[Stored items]
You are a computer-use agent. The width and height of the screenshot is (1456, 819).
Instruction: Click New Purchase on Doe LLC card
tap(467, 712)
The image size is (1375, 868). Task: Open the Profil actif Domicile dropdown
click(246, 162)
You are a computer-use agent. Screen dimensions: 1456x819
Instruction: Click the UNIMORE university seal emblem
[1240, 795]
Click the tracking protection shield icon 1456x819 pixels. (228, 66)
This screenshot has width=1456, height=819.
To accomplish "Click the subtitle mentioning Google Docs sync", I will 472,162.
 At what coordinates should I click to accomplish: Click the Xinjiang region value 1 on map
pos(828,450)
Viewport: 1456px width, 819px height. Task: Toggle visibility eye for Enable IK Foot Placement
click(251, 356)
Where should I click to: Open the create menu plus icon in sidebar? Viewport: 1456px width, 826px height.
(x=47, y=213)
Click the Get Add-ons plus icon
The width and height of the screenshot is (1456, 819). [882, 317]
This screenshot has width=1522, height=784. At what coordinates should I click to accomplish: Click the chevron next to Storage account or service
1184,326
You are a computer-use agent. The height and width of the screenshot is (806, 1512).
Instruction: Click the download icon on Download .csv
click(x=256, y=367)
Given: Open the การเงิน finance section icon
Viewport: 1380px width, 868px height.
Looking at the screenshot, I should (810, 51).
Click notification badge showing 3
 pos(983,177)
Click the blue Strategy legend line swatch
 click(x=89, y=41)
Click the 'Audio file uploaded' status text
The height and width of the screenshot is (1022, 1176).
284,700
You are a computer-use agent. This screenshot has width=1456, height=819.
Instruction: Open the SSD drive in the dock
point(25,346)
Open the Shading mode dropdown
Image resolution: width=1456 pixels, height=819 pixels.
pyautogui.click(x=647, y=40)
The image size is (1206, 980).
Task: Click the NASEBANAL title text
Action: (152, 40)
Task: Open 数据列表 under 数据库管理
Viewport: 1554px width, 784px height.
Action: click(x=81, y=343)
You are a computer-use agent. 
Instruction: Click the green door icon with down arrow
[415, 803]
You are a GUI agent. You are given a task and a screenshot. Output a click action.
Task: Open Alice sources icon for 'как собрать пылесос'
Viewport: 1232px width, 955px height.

* PROBLEM TO SOLVE
Please print each entry once more, exactly as it reads.

* COMPLETED EXERCISE
You are a computer-use agent. The width and height of the screenshot is (1456, 819).
Instruction: Click New Purchase on Doe LLC card
tap(467, 712)
The image size is (1375, 868). Task: Open the Profil actif Domicile dropdown
click(246, 162)
You are a computer-use agent. Screen dimensions: 1456x819
Instruction: Click the UNIMORE university seal emblem
[1240, 795]
Click the tracking protection shield icon 1456x819 pixels. (228, 66)
This screenshot has width=1456, height=819.
To accomplish "Click the subtitle mentioning Google Docs sync", I will 472,162.
 At what coordinates should I click to accomplish: Click the Xinjiang region value 1 on map
pos(828,450)
Viewport: 1456px width, 819px height. Task: Toggle visibility eye for Enable IK Foot Placement
click(251, 356)
Where should I click to: Open the create menu plus icon in sidebar? Viewport: 1456px width, 826px height.
(x=47, y=213)
Click the Get Add-ons plus icon
The width and height of the screenshot is (1456, 819). [882, 317]
This screenshot has width=1522, height=784. At what coordinates should I click to accomplish: Click the chevron next to Storage account or service
1184,326
You are a computer-use agent. The height and width of the screenshot is (806, 1512).
Instruction: Click the download icon on Download .csv
click(x=256, y=367)
Given: Open the การเงิน finance section icon
Viewport: 1380px width, 868px height.
Looking at the screenshot, I should (810, 51).
Click notification badge showing 3
 pos(983,177)
Click the blue Strategy legend line swatch
 click(x=89, y=41)
Click the 'Audio file uploaded' status text
The height and width of the screenshot is (1022, 1176).
284,700
You are a computer-use agent. This screenshot has width=1456, height=819.
Instruction: Open the SSD drive in the dock
point(25,346)
Open the Shading mode dropdown
Image resolution: width=1456 pixels, height=819 pixels.
pyautogui.click(x=647, y=40)
The image size is (1206, 980).
Task: Click the NASEBANAL title text
Action: (152, 40)
Task: Open 数据列表 under 数据库管理
Viewport: 1554px width, 784px height.
Action: click(x=81, y=343)
You are a computer-use agent. 
Instruction: Click the green door icon with down arrow
[415, 803]
You are a GUI agent. You are given a task and a screenshot. Output a click action.
Task: Open Alice sources icon for 'как собрать пылесос'
Viewport: 1232px width, 955px height.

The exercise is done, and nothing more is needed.